▶ [Records to process]
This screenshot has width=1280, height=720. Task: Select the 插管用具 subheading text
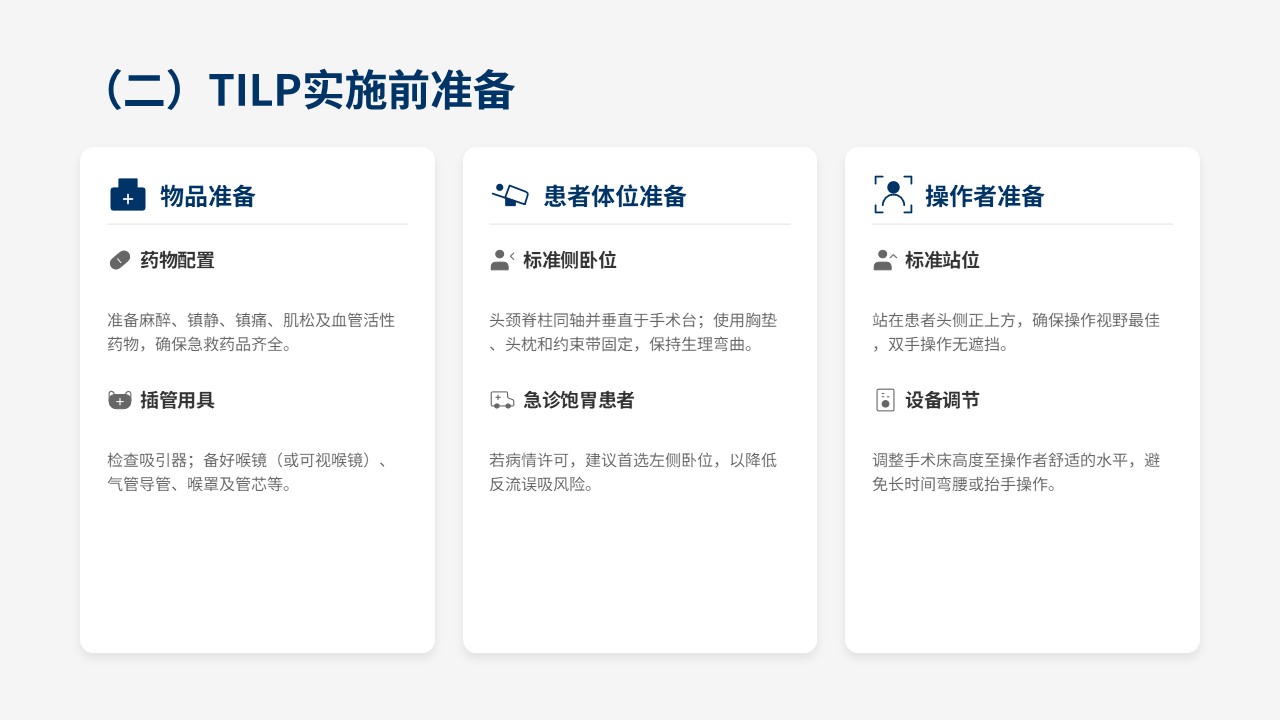177,400
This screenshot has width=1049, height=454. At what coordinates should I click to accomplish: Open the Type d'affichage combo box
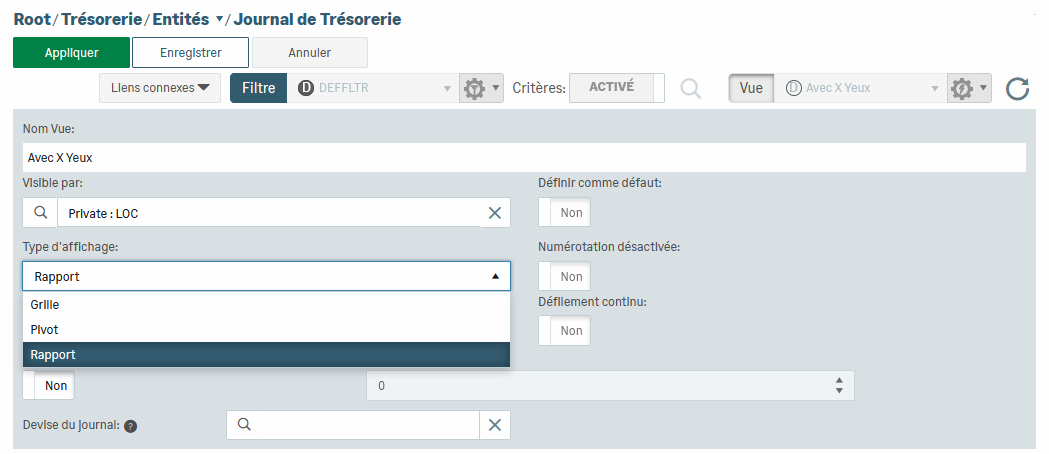[x=266, y=276]
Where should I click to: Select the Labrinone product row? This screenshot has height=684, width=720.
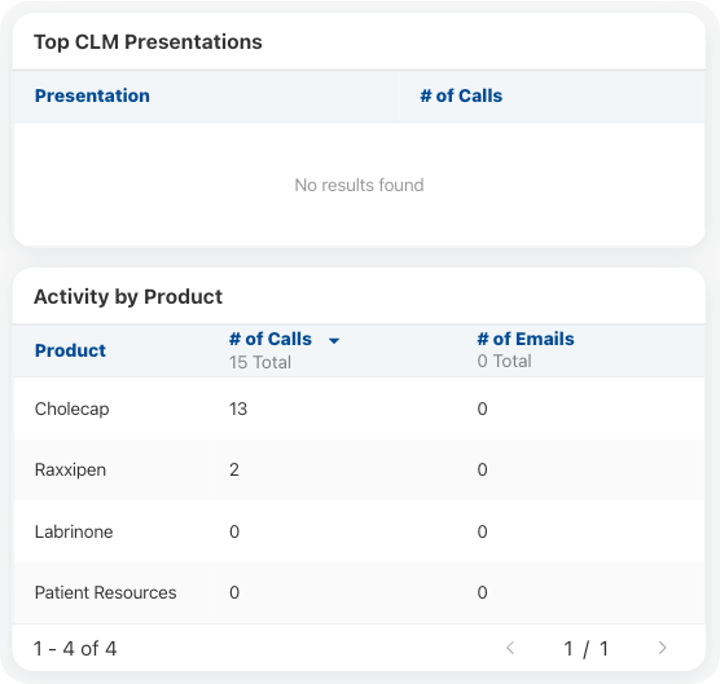coord(74,532)
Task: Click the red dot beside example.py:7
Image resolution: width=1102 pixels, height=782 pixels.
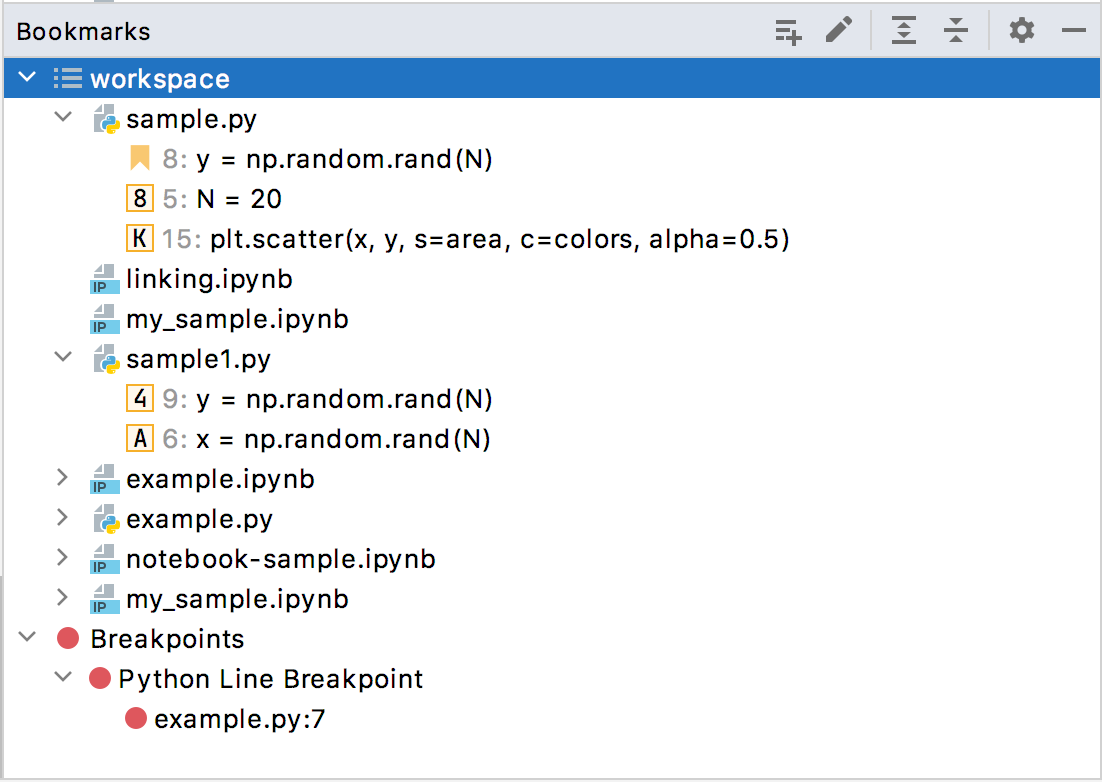Action: [136, 718]
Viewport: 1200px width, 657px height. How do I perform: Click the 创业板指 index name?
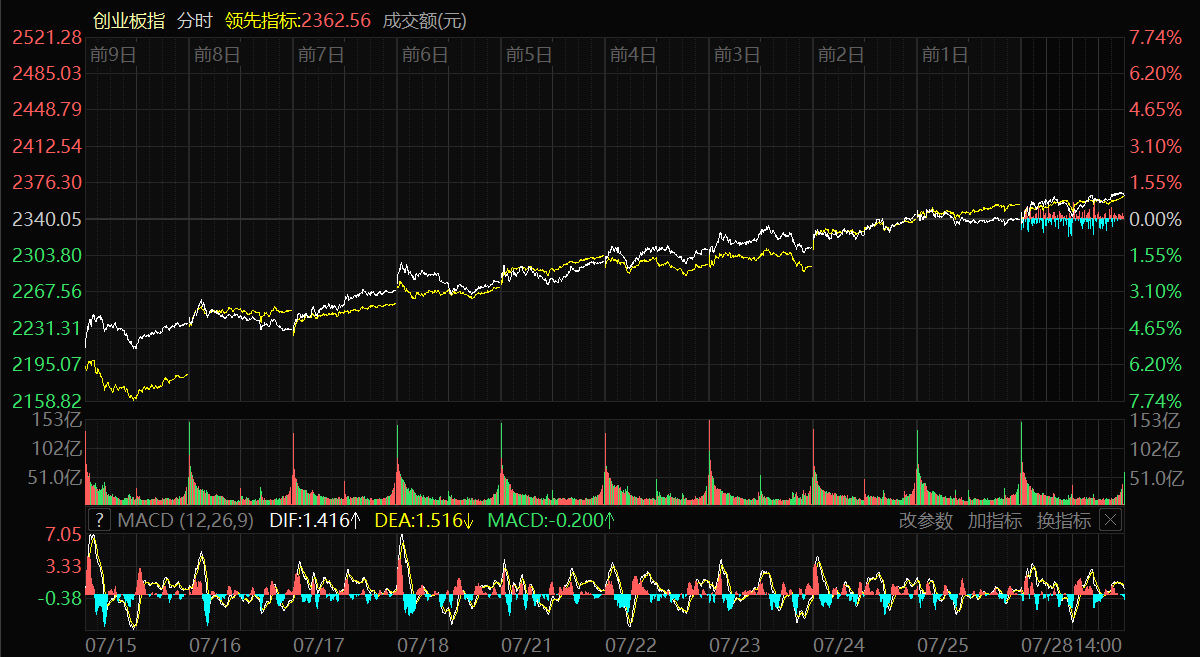129,21
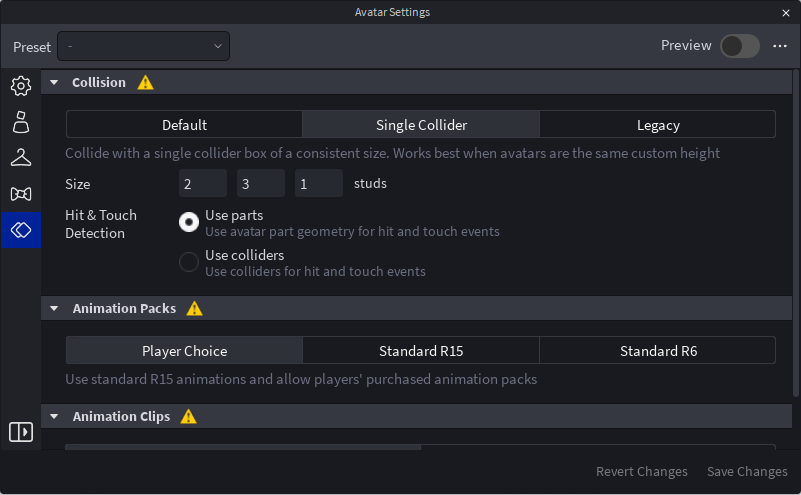Image resolution: width=801 pixels, height=495 pixels.
Task: Collapse the Collision section
Action: (54, 83)
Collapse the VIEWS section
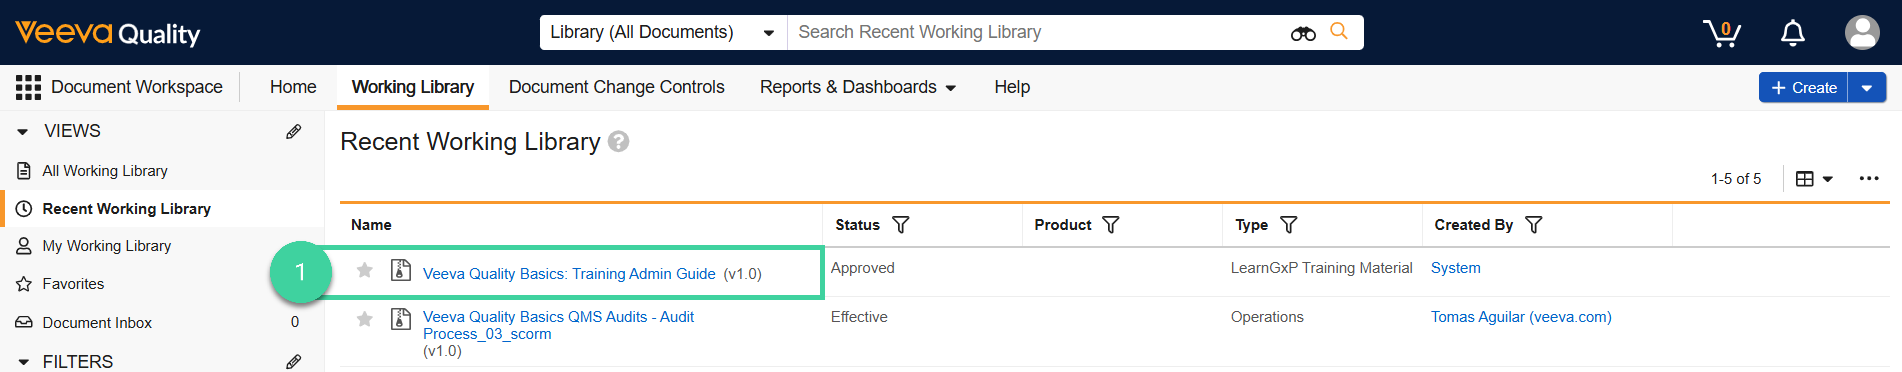 pyautogui.click(x=23, y=131)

▶ [Your task] Line by line and exactly, write out the material above. Skip the pictures.

▶ [Exercise solution]
This screenshot has width=1280, height=720. Task: Select the 插管用具 subheading text
177,400
This screenshot has width=1049, height=454. At what coordinates should I click to accomplish: Open the Type d'affichage combo box
[x=266, y=276]
Where should I click to: Select the Labrinone product row? This screenshot has height=684, width=720.
coord(74,532)
Task: Click the red dot beside example.py:7
Image resolution: width=1102 pixels, height=782 pixels.
Action: [136, 718]
Viewport: 1200px width, 657px height. How do I perform: Click the 创业板指 index name?
129,21
Image resolution: width=801 pixels, height=495 pixels.
Task: Collapse the Collision section
Action: (54, 83)
Collapse the VIEWS section
 pyautogui.click(x=23, y=131)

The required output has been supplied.